Wichita can’t have enough restaurants serving delicious, authentic Mexican tacos made on two-ply homemade corn tortillas, filled with perfectly cooked meats and topped simply with diced onions and cilantro. Fans of Mexican food already can get excellent authentic versions of such tacos at Molino’s, Paleteria La Reyna, El Paisa and countless tiny taquerias up north.
And now, they can add another one to the list: El Tenampa, the Mexican restaurant owned by Guillermo Botello that opened in November in the former Burger Barn space at 3302 W. Central. The tiny but tidy restaurant has about 50 seats, a self-serve salsa bar and a menu full of dishes that are more Mex than Tex-Mex – and that’s a good thing.
It’s open daily for lunch and dinner, and the owner plans to add breakfast, alcohol and a drive-through in the coming months.
El Tenampa’s menu offers several meats for filling these dishes, including safe choices such as chopped steak, shredded beef and shredded chicken. But those with a taste for Mexican authenticity also can sample more native meats listed on the menu, including “turkey tail, head, stomach or tongue.” On weekends only, El Tenampa also offers three special dishes: classic menudo, tacos made with shredded lamb and served on a maguey leaf, and a birria stew made with beef or lamb.
We ordered one of each, and even though the three beef fillings were indistinguishable from each other, we loved them all. The meats were tender, and the melty cheese served as a nice, non-typical addition that held the contents together. The al pastor was the most interesting of the four, with a bright orange color and a strong cinnamon flavor.
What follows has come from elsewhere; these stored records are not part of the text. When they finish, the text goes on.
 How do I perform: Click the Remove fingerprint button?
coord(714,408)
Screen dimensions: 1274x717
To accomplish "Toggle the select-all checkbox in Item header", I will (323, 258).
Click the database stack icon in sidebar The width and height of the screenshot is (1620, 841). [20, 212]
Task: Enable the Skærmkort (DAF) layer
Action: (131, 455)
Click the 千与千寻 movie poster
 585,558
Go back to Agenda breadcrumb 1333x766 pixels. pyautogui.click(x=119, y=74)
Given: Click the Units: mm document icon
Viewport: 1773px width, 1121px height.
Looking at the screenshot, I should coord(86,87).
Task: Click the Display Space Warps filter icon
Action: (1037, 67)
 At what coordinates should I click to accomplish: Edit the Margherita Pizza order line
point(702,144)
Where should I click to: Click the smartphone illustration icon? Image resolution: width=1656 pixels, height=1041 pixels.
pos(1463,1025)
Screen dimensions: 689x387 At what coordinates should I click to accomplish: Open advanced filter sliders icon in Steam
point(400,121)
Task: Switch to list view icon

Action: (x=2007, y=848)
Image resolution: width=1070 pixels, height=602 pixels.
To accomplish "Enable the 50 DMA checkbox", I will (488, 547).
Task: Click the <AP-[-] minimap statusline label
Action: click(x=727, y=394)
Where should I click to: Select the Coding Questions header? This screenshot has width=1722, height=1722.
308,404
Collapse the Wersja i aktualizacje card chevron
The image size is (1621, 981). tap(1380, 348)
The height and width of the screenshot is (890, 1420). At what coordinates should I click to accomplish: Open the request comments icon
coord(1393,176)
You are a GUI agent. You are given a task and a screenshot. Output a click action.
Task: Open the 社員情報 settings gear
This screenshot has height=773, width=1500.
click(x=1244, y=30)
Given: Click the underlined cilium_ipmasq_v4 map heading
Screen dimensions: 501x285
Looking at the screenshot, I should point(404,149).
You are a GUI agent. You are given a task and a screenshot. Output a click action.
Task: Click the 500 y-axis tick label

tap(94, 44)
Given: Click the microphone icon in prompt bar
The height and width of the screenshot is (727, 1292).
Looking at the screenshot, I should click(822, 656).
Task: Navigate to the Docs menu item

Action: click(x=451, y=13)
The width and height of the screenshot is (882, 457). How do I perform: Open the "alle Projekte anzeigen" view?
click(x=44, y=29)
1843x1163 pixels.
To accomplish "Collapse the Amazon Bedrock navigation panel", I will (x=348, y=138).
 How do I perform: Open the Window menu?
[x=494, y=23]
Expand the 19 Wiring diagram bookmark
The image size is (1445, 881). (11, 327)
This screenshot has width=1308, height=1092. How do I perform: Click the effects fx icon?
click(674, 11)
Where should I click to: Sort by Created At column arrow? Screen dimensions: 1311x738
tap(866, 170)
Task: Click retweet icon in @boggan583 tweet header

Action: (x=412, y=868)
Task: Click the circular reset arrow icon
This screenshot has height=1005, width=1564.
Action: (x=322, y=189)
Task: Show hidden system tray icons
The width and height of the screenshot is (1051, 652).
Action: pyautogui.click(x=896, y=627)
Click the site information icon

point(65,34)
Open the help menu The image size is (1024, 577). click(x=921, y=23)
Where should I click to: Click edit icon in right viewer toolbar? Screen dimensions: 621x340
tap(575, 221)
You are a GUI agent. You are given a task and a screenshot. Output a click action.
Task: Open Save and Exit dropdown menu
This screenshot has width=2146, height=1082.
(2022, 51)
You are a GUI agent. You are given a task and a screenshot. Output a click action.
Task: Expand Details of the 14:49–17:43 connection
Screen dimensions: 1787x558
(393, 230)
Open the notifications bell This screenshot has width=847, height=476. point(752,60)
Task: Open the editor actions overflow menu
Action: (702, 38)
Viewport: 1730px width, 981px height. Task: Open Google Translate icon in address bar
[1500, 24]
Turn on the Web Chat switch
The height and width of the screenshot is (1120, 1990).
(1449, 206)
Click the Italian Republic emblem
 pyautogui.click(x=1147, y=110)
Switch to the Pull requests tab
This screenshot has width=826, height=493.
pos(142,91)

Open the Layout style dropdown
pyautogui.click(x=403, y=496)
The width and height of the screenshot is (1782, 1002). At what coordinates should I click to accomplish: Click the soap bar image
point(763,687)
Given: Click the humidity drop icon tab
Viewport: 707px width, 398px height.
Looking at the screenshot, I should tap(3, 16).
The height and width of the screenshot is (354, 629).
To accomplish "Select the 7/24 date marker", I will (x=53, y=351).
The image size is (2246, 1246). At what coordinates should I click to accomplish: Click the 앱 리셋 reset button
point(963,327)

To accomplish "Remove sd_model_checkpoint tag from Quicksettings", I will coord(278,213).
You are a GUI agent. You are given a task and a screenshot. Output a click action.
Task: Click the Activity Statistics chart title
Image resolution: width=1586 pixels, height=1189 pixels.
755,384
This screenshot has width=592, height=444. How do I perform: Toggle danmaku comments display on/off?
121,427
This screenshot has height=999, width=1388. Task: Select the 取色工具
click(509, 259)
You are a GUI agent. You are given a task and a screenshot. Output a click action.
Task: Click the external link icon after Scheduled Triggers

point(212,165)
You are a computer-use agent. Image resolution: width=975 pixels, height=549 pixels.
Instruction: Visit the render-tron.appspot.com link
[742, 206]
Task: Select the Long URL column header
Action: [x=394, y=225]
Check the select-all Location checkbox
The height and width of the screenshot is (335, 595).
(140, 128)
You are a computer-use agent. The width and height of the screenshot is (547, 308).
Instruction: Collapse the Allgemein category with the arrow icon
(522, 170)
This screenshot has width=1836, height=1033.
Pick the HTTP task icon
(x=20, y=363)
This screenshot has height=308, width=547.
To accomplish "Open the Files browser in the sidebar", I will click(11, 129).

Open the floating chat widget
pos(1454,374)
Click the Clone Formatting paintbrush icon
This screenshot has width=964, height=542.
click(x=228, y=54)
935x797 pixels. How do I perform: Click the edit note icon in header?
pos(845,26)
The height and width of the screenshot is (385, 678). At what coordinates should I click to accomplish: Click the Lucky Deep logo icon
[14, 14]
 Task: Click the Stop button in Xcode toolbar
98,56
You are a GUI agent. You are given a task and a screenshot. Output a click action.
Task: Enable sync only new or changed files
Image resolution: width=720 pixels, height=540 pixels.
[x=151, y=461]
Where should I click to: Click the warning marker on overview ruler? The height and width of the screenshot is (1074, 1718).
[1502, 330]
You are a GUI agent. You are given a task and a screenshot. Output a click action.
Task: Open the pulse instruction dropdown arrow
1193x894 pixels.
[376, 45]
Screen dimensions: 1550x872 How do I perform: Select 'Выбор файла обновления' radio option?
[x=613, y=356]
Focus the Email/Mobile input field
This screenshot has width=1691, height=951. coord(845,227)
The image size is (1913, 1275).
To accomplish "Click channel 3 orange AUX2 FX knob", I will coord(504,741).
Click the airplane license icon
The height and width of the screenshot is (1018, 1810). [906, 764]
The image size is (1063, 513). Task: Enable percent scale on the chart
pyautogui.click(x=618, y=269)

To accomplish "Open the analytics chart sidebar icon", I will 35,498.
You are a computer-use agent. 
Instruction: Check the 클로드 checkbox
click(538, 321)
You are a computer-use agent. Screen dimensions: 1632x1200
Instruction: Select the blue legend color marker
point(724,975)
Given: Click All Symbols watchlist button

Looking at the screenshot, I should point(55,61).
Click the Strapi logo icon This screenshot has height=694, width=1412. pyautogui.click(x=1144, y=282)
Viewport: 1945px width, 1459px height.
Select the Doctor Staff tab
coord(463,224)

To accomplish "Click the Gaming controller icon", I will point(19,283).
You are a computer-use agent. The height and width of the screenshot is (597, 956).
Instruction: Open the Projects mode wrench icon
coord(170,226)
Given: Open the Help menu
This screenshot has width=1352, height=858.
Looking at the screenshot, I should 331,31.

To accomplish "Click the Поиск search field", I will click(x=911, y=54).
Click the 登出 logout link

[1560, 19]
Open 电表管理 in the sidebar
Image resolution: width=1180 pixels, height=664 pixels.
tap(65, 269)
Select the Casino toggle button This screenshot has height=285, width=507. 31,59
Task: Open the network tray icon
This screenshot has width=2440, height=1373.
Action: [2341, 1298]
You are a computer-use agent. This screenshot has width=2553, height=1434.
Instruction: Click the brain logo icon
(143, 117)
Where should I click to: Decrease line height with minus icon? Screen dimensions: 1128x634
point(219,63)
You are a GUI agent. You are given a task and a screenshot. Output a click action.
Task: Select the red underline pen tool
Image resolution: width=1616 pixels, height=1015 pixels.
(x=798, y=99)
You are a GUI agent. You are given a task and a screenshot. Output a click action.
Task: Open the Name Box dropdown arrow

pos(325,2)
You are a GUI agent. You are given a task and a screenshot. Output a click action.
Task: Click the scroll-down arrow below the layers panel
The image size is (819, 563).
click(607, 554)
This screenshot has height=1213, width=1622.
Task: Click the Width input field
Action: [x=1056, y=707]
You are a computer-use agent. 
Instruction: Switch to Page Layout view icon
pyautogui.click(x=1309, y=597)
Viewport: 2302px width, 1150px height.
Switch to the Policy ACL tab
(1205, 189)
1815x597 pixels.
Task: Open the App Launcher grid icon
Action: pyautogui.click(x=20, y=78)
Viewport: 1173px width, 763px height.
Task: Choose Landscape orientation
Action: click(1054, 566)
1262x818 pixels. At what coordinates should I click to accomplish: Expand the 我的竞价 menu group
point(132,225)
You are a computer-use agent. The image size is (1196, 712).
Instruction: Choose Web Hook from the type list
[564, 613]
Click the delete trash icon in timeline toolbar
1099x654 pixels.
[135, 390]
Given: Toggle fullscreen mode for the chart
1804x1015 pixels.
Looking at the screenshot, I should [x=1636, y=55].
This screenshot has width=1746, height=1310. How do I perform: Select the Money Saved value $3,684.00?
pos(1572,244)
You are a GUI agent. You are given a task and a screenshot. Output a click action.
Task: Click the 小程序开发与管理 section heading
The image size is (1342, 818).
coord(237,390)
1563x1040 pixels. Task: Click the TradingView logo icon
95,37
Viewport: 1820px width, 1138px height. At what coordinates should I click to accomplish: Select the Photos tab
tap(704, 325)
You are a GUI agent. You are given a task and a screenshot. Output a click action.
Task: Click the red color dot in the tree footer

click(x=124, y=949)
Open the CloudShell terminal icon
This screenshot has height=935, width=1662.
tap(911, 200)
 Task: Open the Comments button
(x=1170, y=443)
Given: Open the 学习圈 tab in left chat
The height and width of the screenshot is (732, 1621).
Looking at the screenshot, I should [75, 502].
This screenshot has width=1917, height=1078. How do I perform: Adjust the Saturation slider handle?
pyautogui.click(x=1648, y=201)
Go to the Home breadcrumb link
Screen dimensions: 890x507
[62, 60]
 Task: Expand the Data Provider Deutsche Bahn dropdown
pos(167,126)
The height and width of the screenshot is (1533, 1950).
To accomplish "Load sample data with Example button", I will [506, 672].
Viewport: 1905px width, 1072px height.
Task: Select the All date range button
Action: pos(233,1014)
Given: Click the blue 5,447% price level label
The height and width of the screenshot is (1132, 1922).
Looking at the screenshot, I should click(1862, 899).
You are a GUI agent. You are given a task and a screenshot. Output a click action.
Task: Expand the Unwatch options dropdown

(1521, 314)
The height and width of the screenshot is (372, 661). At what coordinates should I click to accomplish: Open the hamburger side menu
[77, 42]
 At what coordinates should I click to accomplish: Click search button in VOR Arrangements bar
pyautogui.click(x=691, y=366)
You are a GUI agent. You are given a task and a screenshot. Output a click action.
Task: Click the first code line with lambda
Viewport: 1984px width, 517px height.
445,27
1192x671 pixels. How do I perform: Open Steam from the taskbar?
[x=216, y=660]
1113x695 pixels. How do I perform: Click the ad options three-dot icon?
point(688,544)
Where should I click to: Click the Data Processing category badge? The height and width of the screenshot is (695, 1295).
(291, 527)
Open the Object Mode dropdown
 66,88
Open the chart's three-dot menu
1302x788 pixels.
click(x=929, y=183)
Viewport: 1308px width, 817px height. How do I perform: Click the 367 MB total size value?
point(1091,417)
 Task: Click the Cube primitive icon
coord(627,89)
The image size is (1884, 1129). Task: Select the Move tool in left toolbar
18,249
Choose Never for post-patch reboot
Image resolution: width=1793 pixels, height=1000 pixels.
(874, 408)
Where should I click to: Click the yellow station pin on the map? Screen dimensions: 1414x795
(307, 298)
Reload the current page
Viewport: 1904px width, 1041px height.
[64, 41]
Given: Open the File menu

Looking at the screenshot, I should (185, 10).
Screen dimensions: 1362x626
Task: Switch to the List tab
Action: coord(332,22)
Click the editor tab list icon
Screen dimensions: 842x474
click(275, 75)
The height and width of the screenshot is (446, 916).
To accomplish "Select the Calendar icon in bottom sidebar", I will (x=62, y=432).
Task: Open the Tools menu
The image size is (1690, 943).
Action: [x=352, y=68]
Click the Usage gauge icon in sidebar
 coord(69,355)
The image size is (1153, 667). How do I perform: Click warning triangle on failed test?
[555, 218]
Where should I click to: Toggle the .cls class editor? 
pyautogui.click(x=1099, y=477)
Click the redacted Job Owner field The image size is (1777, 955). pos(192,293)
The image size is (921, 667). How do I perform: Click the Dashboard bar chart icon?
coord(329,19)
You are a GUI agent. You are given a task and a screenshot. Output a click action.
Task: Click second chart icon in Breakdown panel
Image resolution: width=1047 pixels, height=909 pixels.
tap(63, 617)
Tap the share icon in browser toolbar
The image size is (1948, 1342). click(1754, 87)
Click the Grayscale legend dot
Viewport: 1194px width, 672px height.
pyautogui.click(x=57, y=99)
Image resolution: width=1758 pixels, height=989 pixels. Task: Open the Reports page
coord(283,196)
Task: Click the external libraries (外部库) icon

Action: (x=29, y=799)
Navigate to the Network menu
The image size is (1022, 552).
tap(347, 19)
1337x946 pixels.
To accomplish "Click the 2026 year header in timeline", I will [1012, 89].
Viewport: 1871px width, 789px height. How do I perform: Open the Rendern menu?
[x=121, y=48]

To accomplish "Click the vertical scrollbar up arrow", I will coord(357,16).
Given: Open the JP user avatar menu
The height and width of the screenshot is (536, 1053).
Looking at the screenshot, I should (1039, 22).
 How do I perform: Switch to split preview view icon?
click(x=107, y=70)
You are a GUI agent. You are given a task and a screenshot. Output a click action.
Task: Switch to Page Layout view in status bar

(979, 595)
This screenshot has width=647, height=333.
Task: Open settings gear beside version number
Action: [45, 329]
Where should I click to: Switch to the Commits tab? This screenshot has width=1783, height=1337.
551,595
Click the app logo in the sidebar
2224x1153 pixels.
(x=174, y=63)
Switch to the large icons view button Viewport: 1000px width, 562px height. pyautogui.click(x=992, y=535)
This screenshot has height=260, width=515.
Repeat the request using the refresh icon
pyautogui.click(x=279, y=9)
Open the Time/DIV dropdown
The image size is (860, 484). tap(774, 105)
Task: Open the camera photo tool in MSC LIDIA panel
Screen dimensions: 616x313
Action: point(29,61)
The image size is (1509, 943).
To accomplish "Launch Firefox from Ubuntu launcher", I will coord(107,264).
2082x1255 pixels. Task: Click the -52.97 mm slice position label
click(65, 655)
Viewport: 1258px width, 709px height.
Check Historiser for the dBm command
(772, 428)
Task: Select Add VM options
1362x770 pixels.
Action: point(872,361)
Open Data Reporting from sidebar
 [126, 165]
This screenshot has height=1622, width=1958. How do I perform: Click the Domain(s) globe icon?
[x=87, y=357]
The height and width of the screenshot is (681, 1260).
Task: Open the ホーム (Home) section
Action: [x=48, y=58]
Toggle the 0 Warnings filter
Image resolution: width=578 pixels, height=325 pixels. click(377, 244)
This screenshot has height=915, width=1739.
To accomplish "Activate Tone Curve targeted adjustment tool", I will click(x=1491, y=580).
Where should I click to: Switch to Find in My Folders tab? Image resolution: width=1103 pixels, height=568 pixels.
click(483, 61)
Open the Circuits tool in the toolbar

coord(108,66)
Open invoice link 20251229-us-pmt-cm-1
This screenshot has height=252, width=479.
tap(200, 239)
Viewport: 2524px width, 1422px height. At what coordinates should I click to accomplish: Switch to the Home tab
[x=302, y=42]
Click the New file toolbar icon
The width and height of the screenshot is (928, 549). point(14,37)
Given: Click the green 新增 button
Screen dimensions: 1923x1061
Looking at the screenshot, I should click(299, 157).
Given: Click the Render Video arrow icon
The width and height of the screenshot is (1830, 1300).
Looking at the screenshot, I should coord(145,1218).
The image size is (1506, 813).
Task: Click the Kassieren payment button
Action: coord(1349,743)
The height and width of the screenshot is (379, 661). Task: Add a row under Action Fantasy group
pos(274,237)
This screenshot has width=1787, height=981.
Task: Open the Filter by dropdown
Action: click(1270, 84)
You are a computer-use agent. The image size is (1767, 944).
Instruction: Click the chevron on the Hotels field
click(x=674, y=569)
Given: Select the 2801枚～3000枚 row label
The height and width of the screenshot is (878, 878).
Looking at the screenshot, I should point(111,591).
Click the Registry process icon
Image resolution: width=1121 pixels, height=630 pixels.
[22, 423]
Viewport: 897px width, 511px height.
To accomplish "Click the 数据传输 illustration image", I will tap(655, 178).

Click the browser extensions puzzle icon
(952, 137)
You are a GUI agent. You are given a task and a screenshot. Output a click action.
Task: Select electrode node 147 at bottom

The torta also was a good choice and one of the best Wichita has to offer. We chose a basic torta with chopped steak, which was $9. It was large and filled with lettuce, onions, tomato, avocado and big slices of grilled peppers, all stuffed in fresh bolillo bread and wrapped attractively in white butcher paper. El Tenampa also has a list of specialty tortas which cost 50 cents more and feature unusual filling combinations. The Hawaiian torta, for example, has chopped steak, ham, sausage, pineapple and specialty cheeses. The turkey tail, which I’ve never tried but have read is a succulent and under-appreciated portion of the bird, also is a featured torta filling.
The tortas don’t come with beans or rice, which is surprising considering the price and also considering that two enchiladas cost only $6.50 and come with a generous serving of the restaurants’ excellent homemade refried beans and rice. The enchiladas were just OK, smothered with an almost too-sweet green chile sauce. We ordered one with shredded chicken, which was a bit dry, and one with shredded beef. The dish was fine but wasn’t good enough to tempt us away from the tacos or tortas next time we go.
The burrito we ordered was a simple 12-inch flour tortilla stuffed to capacity with shredded beef, lots of refried beans, rice, onions and peppers. It was a lot of food for $7.50, and because it’s served with no sauce, its surface was a perfect place to experiment with the salsas from the salsa bar, which included a traditional watered down “guacamole” dip, a chile verde, a chipotle salsa and arbol sauce, which was nicely spicy and possessed a flavor as bright as its orange coloring.
The menu’s description of a dish called huarache Tenampa was intriguing enough that we decided we must have it. “Huarache means sandal in Spanish,” the menu read, “and the plate reflects the look.” It did, indeed, but the dish – a tough, oval-shaped corn tortilla topped with chopped steak, cheese, lettuce and tomato – was about as exciting as a sandal. Salsa bar additions livened it up.
The restaurant offers super-thick homemade chips before the meal along with a bottle of smooth, dark red and delicious salsa for each table. Shakers also are on each table filled with red pepper flakes and dried oregano leaves, an interesting and unusual touch.